Attempts to identify ecm38 suppressor in the yeast strain yph499 responsible for red pigmentation

Abstract

Knockouts of the ADE2/ADE1 in Saccharomyces cerevisiae gene results in the accumulation of the toxic intermediates AIR/CAIR. The detoxification of these intermediates occurs through conjugation with GSH using GRX4. On transport of the GSH conjugated intermediates to vacuole, ECM38, a transpeptidase, processes the conjugated adducts further and generates glutamine and cys-gly dipeptide leading to red pigmentation in the vacuole. The knockout of ECM38 results in loss of red pigmentation in BY4742 strain.
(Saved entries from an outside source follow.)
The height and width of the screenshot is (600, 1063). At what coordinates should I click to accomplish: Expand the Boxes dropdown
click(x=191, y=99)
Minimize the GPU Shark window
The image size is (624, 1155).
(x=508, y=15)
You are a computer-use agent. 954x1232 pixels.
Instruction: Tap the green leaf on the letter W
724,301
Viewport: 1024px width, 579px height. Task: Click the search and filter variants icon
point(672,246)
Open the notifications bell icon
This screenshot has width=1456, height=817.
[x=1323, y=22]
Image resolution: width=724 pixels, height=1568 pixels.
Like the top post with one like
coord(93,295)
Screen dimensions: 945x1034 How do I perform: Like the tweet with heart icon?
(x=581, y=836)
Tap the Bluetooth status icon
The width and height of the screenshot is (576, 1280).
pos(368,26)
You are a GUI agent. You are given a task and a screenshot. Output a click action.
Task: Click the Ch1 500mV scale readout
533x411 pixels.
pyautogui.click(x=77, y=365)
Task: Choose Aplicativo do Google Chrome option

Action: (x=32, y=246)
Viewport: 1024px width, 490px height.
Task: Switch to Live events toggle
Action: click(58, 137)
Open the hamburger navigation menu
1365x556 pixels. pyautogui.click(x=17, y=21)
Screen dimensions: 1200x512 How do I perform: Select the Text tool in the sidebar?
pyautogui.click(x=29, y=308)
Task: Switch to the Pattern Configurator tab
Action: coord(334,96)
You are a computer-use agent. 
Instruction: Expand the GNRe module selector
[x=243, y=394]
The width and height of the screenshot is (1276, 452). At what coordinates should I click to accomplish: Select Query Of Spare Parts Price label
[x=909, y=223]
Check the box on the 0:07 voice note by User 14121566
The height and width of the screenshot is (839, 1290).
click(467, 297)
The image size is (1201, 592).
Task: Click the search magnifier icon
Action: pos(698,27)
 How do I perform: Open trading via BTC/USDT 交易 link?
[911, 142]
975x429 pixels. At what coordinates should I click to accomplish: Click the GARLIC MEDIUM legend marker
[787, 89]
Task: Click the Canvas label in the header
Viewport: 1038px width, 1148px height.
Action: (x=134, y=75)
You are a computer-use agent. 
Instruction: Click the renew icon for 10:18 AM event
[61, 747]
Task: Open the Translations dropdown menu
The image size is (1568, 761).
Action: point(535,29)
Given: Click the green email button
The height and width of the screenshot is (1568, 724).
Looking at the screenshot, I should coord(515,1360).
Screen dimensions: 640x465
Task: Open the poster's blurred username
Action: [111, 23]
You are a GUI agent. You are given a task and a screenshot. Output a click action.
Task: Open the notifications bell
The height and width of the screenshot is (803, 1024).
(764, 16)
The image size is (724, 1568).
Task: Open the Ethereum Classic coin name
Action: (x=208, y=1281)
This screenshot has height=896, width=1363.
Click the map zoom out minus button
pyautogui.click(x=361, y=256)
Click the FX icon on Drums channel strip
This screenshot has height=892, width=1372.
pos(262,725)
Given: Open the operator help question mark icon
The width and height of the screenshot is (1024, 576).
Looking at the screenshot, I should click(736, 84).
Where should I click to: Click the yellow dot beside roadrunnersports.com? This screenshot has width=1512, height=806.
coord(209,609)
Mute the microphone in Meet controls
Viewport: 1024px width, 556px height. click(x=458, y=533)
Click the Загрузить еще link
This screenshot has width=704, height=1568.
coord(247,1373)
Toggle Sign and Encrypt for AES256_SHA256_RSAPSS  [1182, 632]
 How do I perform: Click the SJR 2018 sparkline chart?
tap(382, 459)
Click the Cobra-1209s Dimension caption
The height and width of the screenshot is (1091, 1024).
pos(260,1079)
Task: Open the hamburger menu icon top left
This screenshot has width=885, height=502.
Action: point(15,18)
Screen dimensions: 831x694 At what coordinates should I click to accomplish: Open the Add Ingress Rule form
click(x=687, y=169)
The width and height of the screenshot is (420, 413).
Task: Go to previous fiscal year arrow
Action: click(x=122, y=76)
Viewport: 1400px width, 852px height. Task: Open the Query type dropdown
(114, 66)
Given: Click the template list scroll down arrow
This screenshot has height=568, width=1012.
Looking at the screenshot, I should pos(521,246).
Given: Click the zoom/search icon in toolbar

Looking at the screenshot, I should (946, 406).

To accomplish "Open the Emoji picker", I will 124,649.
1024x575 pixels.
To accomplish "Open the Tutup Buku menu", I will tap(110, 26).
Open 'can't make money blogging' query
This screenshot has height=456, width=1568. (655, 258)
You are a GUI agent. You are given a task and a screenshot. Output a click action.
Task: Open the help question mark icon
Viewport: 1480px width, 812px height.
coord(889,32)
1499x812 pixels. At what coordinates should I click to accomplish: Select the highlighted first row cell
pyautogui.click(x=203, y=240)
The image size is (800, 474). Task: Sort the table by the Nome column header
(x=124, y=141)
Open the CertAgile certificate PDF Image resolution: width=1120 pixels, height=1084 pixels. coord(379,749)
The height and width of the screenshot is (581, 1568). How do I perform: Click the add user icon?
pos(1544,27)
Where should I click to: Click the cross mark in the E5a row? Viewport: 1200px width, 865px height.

Surprisingly, another yeast strain YPH499 congenic to S288C shows red pigmentation even after ECM38 disruption. This indicates the presence of a different gene compensating for the ECM38 activity. In this study, we used varying approaches to identify the suppressor gene present in YPH499 strain. A SNP in the CCC1 gene was discovered during sequence analysis of the BY4742 and YPH499 vacuolar genes, and when further investigated for a putative role in pigmentation, no involvement in pigmentation was found. In continuation of our conjecture as an indirect approach, we attempted to generate a genomic library of YPH499 strain. In the same light, random mutagenesis using EMS was also utilized to obtain the desired mutant. Since Ecm38 is a vacuolar transpeptidase, we postulated that one of the other vacuolar peptidases could function as a suppressor gene. Currently, we are examining the role of the vacuolar carboxypeptidases and aminopeptidases in pigmentation through a disruption approach.